Diorshow Iconic Overcurl Mascara
New for fall 2020, Dior launches its limited-edition Diorshow Iconic Overcurl mascara. Inspired by professional hair curlers, the new curved brush instantly creates a wide-eyed Twiggy look with intensified volume and curl. Its waterproof formula means 24-hour wear (let’s call it the sleepover mascara) and no under-eye flaking. To boot, it’s enriched with sugars from cotton nectar to help your lashes grow suppler and stronger with each stroke.
Available in classic black, blue, brown, and for a short time, 074 Iconic Sequins, a silver glitter top coat that offers up added drama and shine. These days, that’s a good kind of drama.
Nyx Ultimate Utopia Shadow Palette
Certified by PETA as 100 per cent cruelty-free, Nyx Professional Makeup launches its new 40-shade eyeshadow palette just in time for fall. The range of earthy tones, unlike a lot of other multi-colour palettes, is actually super wearable as we ease ourselves into another season (summer 2020, Thank U, Next).
You’ll find some creamy eyeshadows in matte with a handful of metallic finishes, but they’re all highly pigmented, which means they’ll go on smoothly and fully—and they’ll stay on. This is a brand that offers professional makeup quality at drugstore prices. Because contrary to Mr. Lauder’s old index, every penny counts.
Revlon ColorStay Browlights Eyebrow Pomade Pencil
Pretty much the entire look of Copenhagen Fashion Week (the first in-person fashion week since the start of COVID-19) was relaxed and natural. From street-style attendees (Birkenstocks, shirt-dresses) to models’ makeup (natural, glowy), nothing felt over-the-top, which reflects the general mood of late: a “just hold the line and we’ll get through this” vibe.
A big part of that Scandinavian allure starts with natural and effortless-looking brows that haven’t been overzealously plucked. Forget the hassle of tricky eyebrow fillers and use Revlon’s foolproof waterproof eyebrow pencil that lasts 16 hours—it’s one part matte eyebrow colour and one part sheen so your brows give off a natural, dewy patina.
Rodan + Fields Bright Eye Complex
Although Rodan + Fields Active Hydration Bright Eye Complex was designed for active, on-the-go types, I find it perfect for, ahem, less-active types, too. Because even those of us who sit on the sofa in perpetual cocoon mode can get screen-tired eyes (damn you, Nicholas Sparks). As such, our peepers also need a little TLC.

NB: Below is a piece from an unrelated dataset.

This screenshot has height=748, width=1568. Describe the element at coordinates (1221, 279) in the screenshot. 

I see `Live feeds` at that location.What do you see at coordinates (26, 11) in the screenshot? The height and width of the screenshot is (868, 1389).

Supercharged with a complex of phytonutrients and illuminating brighteners, the Active Hydration Bright Eye Complex helps improve the appearance of dark circles, puffiness, and dullness—whether caused by work runs or W Network reruns.
AYA Optical The Justin Eyeglasses
Looking into the future, we see good things for those who patiently wait—a flattened curve and, God willing, a better appreciation of our planet. Some of us also see more clearly with prescription glasses.

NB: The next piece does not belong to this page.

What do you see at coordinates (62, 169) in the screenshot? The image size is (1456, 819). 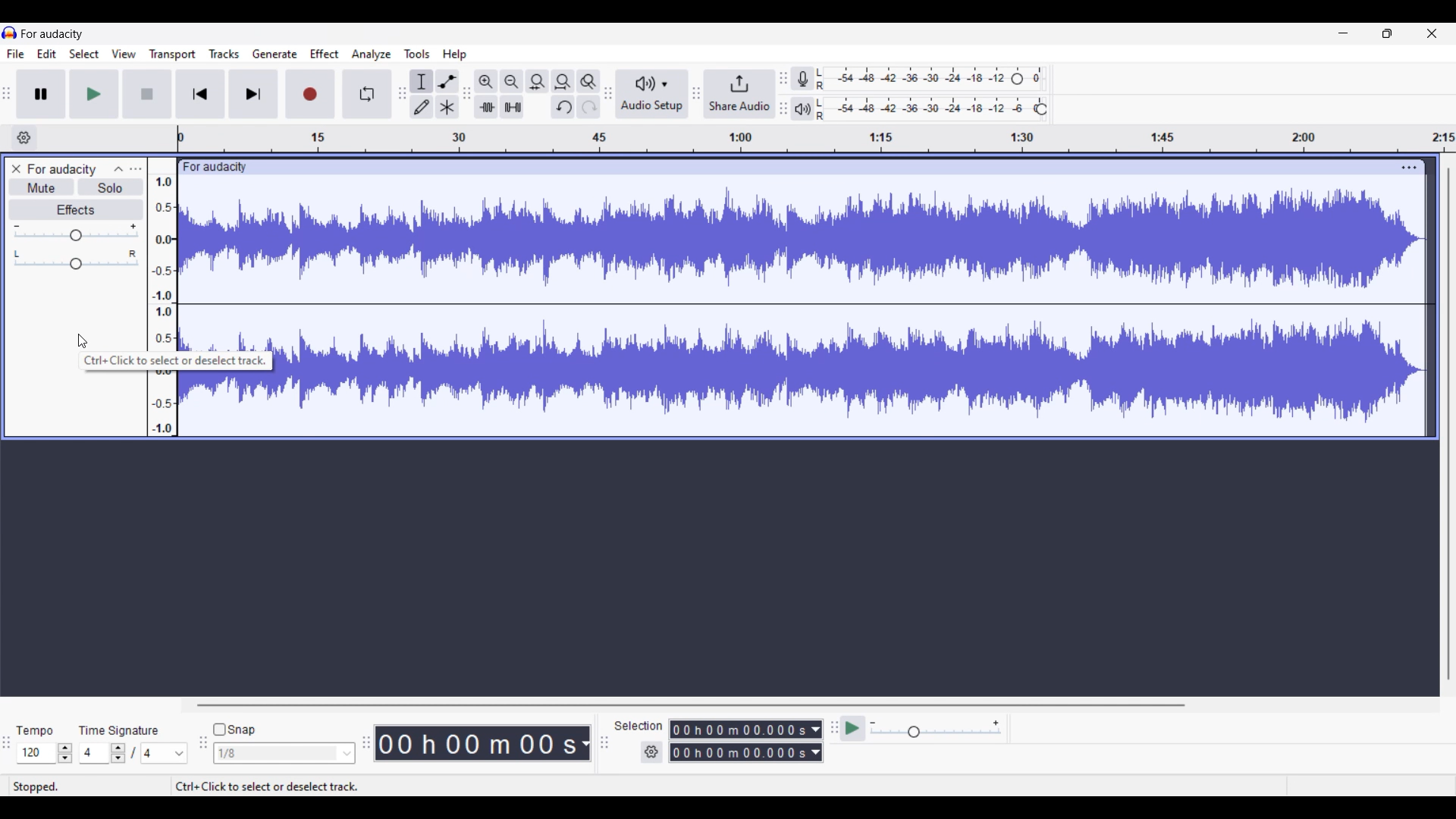 I see `Track name` at bounding box center [62, 169].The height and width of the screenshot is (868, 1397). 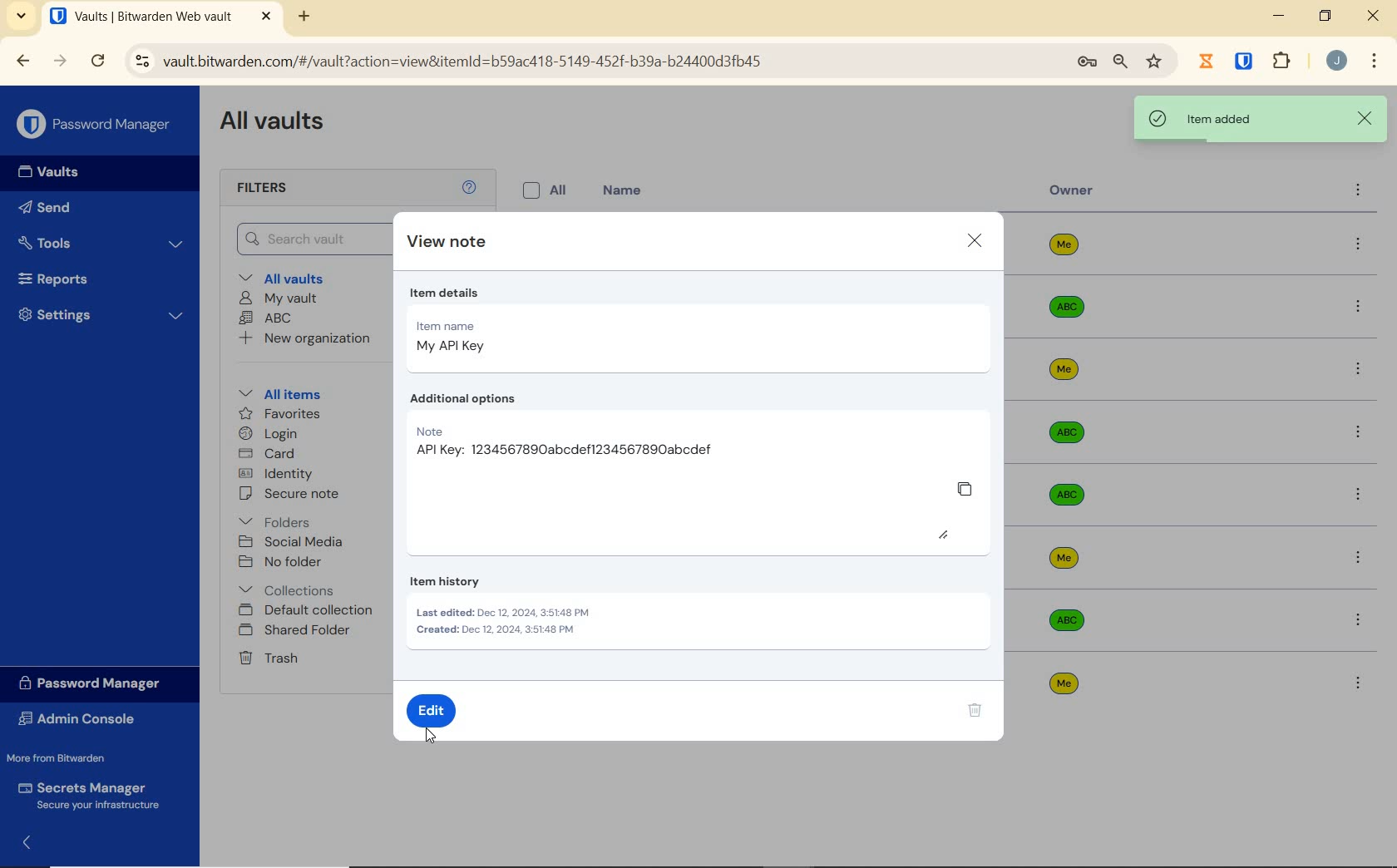 What do you see at coordinates (976, 239) in the screenshot?
I see `close` at bounding box center [976, 239].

This month, AYA Optical by Claudia Alan introduces a modern unisex eyeglass featuring original Northwest Coast Ts’msyen and Cree artist Phil Gray. The Justin frame is business up front in glossy black acetate and party at the back with wood-inspired arms featuring Gray’s eagle designs.
Since 2003, AYA has been producing eyewear featuring artwork created by renowned Indigenous artists who are paid both a commission and royalties. The brand has also long supported other initiatives such as the OneXOne’s First Nations Breakfast program (offering more than 700,000 breakfasts to children), and has distributed eyewear in remote communities.